In the end, the idea behind most of the civil society’s proposals is to reach consensus for a complete new foundation of the state through a new constitutional design. And this is precisely what our objective will be during the next few months and before the federal elections of 2006:
1) to undertake an in-depth diagnosis of the whole cultural sector, including among others education, scientific research, the media, the status of the artist and indigenous cultures and languages, etc. ;
2) to develop a draft new Constitution (this will be a general task carried on by the CSASR, but the cultural sectors of the civil society will do their part by designing the necessary Articles or paragraphs to be included in this draft); and
3) to develop a draft for a new legislation, including most of the most relevant federal laws enabling the changes we want to bring about.

This agenda will be presented to all the presidential candidates and candidates to the Congress, for the 2006 elections, and will be pushed forward through strong and well-coordinated lobbies.

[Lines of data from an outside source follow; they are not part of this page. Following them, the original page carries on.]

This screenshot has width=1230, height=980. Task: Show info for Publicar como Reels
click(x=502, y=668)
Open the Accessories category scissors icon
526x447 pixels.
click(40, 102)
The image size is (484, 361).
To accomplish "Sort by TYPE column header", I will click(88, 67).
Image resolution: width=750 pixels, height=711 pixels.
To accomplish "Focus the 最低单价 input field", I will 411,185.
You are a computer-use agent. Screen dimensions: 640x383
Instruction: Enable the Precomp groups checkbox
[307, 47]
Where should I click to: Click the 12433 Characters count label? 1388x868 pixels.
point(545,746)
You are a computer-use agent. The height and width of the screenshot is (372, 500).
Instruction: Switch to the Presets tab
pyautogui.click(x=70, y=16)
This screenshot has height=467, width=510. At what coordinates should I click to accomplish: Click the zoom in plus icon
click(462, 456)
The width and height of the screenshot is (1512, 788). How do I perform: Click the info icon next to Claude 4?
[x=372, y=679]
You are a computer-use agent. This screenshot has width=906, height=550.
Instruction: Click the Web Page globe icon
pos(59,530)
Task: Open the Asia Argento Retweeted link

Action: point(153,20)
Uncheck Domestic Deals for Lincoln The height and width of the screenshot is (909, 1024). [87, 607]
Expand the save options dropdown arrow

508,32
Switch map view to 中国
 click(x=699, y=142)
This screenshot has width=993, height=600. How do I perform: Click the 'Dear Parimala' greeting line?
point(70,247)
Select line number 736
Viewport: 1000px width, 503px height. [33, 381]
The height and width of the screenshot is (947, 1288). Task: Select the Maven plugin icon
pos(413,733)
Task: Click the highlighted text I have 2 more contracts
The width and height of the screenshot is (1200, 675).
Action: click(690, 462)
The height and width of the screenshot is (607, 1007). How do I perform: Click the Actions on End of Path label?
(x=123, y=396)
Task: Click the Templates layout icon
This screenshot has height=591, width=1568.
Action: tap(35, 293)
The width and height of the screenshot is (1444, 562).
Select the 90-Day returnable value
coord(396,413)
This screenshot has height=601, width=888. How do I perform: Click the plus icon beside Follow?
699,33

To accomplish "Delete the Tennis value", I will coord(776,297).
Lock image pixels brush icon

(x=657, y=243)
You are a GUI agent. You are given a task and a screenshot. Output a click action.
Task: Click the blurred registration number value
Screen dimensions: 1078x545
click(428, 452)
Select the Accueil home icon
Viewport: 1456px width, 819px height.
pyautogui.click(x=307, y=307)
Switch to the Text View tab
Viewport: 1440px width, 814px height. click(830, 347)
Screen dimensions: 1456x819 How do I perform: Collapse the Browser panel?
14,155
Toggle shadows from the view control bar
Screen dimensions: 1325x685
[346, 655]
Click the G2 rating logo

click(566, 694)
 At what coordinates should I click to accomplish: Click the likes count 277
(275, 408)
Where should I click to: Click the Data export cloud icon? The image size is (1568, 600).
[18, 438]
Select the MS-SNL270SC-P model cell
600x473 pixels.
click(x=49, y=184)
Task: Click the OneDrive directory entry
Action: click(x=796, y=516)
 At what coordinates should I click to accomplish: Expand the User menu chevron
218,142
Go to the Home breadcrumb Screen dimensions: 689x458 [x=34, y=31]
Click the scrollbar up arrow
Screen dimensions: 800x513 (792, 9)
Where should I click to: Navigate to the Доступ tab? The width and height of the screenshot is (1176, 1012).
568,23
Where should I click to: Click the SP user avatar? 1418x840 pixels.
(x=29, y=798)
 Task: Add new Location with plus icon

It has become clear for a large part of Mexico’s population that the real change everybody is hoping for will never come unless there is a radical reconstruction of the governance structures of the country. For the NGOs and others this means a concrete political action focused on the reformation of the State.

Coincidentally, the Zapatista rebels recently made a call to rally what they call “the other campaign”, which has had powerful echoes and has disqualified the “leftist” Democratic Revolution Party (PRD) as the real representative of the people’s aspirations. This “other campaign” has many things in common with the project of a State reformation and with the strife for a civil society-led reconfiguration of the governance structures. The cultural sector is part of this movement and could be the creator of its main tools and project designs: an equitable and democratic society is one based on cultural liberties and on the respect of cultural diversity.